── Extracted text ──
Big Old Jet Airliner…From Hell
Last year saw more bags lost or stolen, a decline in on-time performance, and a record number of people being bumped from flights. From an account of a new study about flying the friendly skies:
Last year, 6.50 bags were lost, stolen or damaged for every 1,000 passengers, compared with 6.06 in 2005….
On-time performance worsened last year, the report said, with 75.5 percent of flights arriving on time, compared with 77.3 percent in 2005….
The study found an increase in the number of passengers who were bumped or denied boarding because of oversold flights - 1.01 denied boardings per 10,000 passengers last year, compared with 0.89 per 10,000 in 2005.
Curiouser and curiouser: "Overall, complaints about the airlines last year held steady at about 0.88 complaints for every 100,000 passengers."
The study comes out of Nebraska University and Wichita State and is based on the Airline Quality Report, an annual report issued since 1991 that uses Department of Transportation stats. More here.
What is to be done? Finish the job of deregulation started in the late '70s (thank you, Alfred Kahn!) and reduce useless red tape and government bureaucracy in air traffic control, foreign-ownership rules, and more. Just ask Robert W. Poole, founder of Reason Foundation, the nonprofit that publishes Reason Online and the print mag, and an expert in all things aviation.
Editor's Note: As of February 29, 2024, commenting privileges on reason.com posts are limited to Reason Plus subscribers. Past commenters are grandfathered in for a temporary period. Subscribe here to preserve your ability to comment. Your Reason Plus subscription also gives you an ad-free version of reason.com, along with full access to the digital edition and archives of Reason magazine. We request that comments be civil and on-topic. We do not moderate or assume any responsibility for comments, which are owned by the readers who post them. Comments do not represent the views of reason.com or Reason Foundation. We reserve the right to delete any comment and ban commenters for any reason at any time. Comments may only be edited within 5 minutes of posting. Report abuses.
Please
to post comments
Well, I always say nothing improves customer satisfaction like a nice thick layer of regulation and bureaucracy.
I wonder which regulation is causing more bags to be lost?
magical thinking. The market fairies.
The future of domestic air travel may be direct flights through small regional airports. The time hassle is much less than at a major hub and the hub and spoke system is just broke with all the new layers of bureacracy. This requires smaller planes.
Embraer Rule of 70/110
I wonder which regulation is causing more bags to be lost?
Regulations that prevent foreign ownership of US airlines prevent highly-profitable, service-oriented foreign airlines from competing in the US. The overall quality of serive in the US is far below what it could be (and that includes baggage handling).
carrick,
Did the airlines become LESS foreign-owned when the rate of lost bags increased last year?
I don't think they did.
Last year, 6.50 bags were lost, stolen or damaged for every 1,000 passengers, compared with 6.06 in 2005....
Not good.
On-time performance worsened last year, the report said, with 75.5 percent of flights arriving on time, compared with 77.3 percent in 2005....
This means little. How late (or early) were the flights?
───
__Exercise instructions__.
Transcribe everything in the post on airline performance from "magical thinking. The" down to "increased last year?", word for word.
── Information provided ──
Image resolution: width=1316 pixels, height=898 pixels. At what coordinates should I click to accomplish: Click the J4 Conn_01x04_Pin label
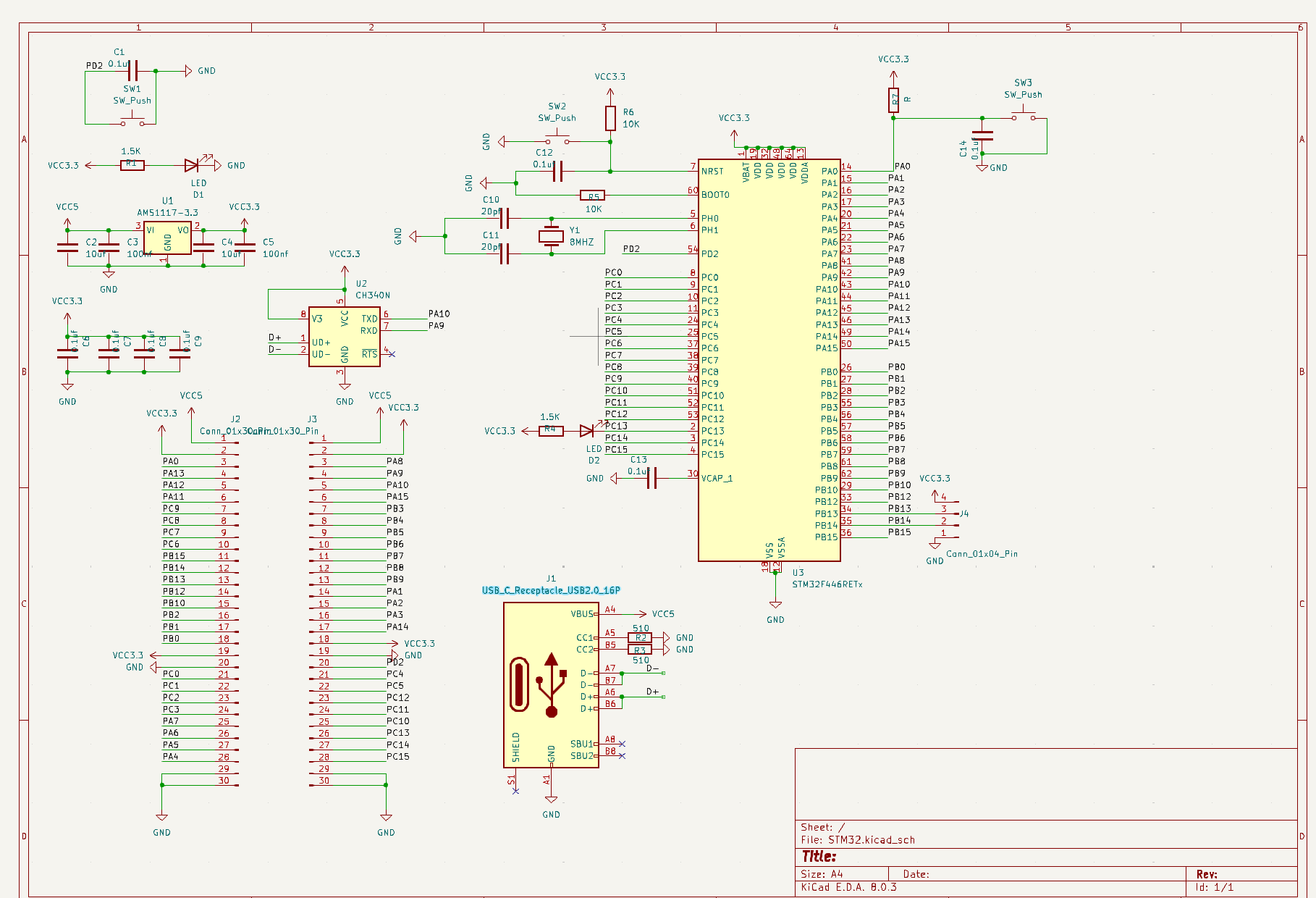(982, 554)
───
__Complete response__.
magical thinking. The market fairies.
The future of domestic air travel may be direct flights through small regional airports. The time hassle is much less than at a major hub and the hub and spoke system is just broke with all the new layers of bureacracy. This requires smaller planes.
Embraer Rule of 70/110
I wonder which regulation is causing more bags to be lost?
Regulations that prevent foreign ownership of US airlines prevent highly-profitable, service-oriented foreign airlines from competing in the US. The overall quality of serive in the US is far below what it could be (and that includes baggage handling).
carrick,
Did the airlines become LESS foreign-owned when the rate of lost bags increased last year?